A Nut that isn't really a nut
By Kathy Conner Cornell
VCE Southside Master Gardener
Every afternoon, my husband and I have a few beverages and sit with each other often talking but other times not. We generally have a snack and recently my husband brought out a can of Planters ® cashews. This reminded me of the wonderful cashews my sister and I used to get from Glaubers, a store that sold cards and nuts in Eastpoint Mall in Dundalk, MD. It got me to thinking about the unusual growth habit of this nut that isn’t really a nut.
Most common nuts grow on trees and are born with a hard casing enclosing the nutshell that holds the nut meat. Think walnuts, pecans and filberts. All of these are commonly grown here in Virginia. Peanuts are legumes and grow below ground. Cashews are a bit more complicated. They are grown on a cashew apple tree and can only be grown in sub-tropical and tropical areas primarily near water.
This is a picture of cashew apples. They are drupes like peaches and plums. The brown semi-circle coming out the bottom contains the seed (think peach pit) which is the cashew nut covered by outer and inner shell containing toxic substances.
The cashew tree, Anacardium occidentale, is in the same family as pistachios, mangoes, and poison ivy. The fruit of the tree is called a cashew apple, which is edible with its seed or the cashew extending below the apple. According to EBSCO cashew apples “are what botanists call drupes. (Cashews) are found growing on the bottom of the cashew apple and are harvested through a difficult process that puts harvesters in some danger from botanical poisons. The cashew seeds are collected and prepared for processing. Unlike many other seeds and nuts, cashews are never sold “in the shell." The grayish shell, which actually has two hard layers, contains two caustic substances. One is anacardic acid, an oily substance similar to urushiol, the compound in poison ivy that causes severe rashes. The other is cardol, a corrosive substance. Both have been known to permanently damage harvesters' skin”.

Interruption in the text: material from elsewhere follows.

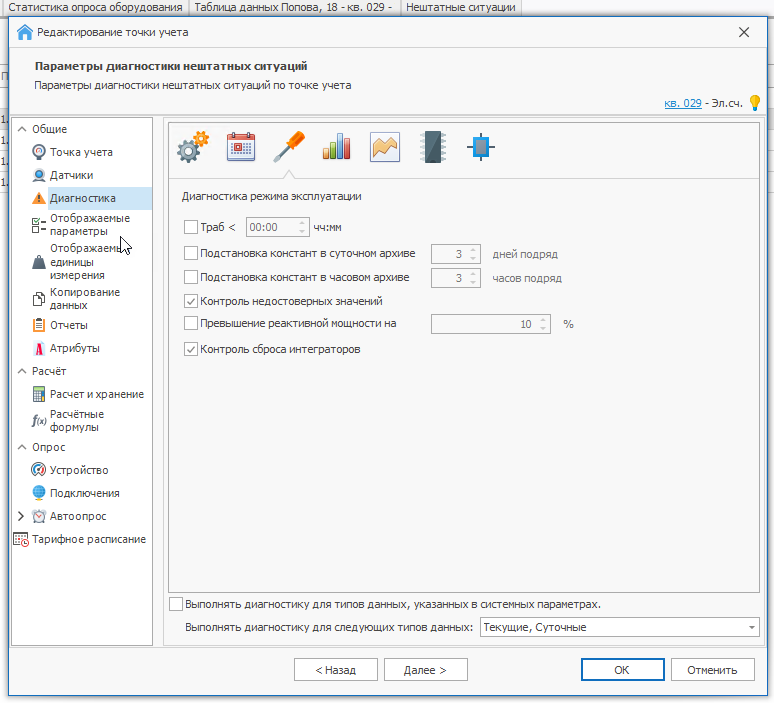This screenshot has height=703, width=774.
Task: Expand the Автоопрос tree node
Action: pos(21,516)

Cashew apples are only harvested when they fall to the ground. The cashew portion is removed and the seed must be roasted, hopefully in a well-ventilated place. The outer and inner shell must be removed by hand. I checked the can of cashews and it said harvested from India, Indonesia, Mozambique, Nigeria and Vietnam. I’d like to say that these are countries with laws protecting workers but I doubt they have the likes of OSHA or EPA. The roasting burns off the caustic substances. Workers must remove the shells by hand. The workers all have burn scars since gloves are rarely available. Harvesting machines have not been successful removing the cashew without breakage. Wages are fairly low in these countries also. Makes you appreciate those cashews.

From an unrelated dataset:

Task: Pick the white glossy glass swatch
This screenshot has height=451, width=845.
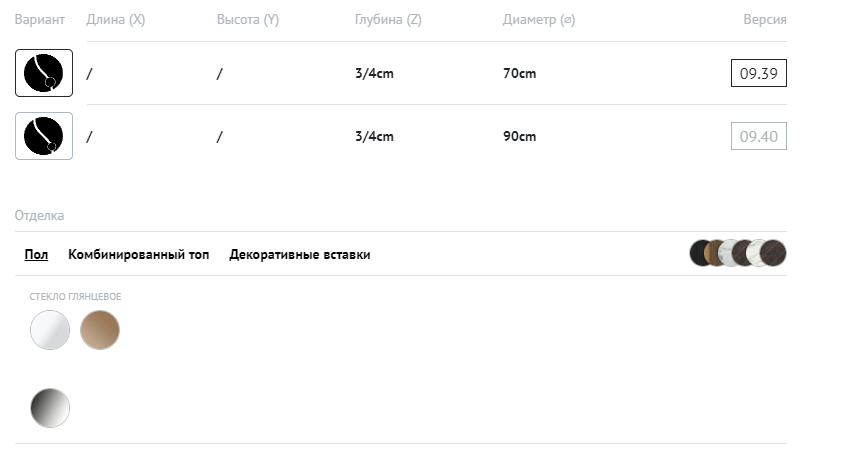Action: [50, 330]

Info from Illinois Extension “like all nuts, cashews are quite nutritious. A one-ounce portion (about 18 whole cashews) has 157 calories, 5 grams protein and 12 grams fat, but most of the fat is the heart-healthy unsaturated fat. When buying cashews, look for those that say, “lightly salted” or labeled “raw”, which means they are still heated enough to be safe; they just don’t have any added salts or flavorings.”
The liquid inside the cashew apple is used in tropical fruit juices. Feni is a distilled liquor that is made from the juices of the cashew apple. This is only made in Goa, India. Not easily found in the United States, I did find 2 sources costing around $30 for 750 ml which is a little over 2 cans of beer. Think I’ll just stick to the cashew itself. When you next purchase cashews, you are encouraged to look for fair trade options that support the workers. Enjoy the delicious taste of the cashew which isn’t really a nut!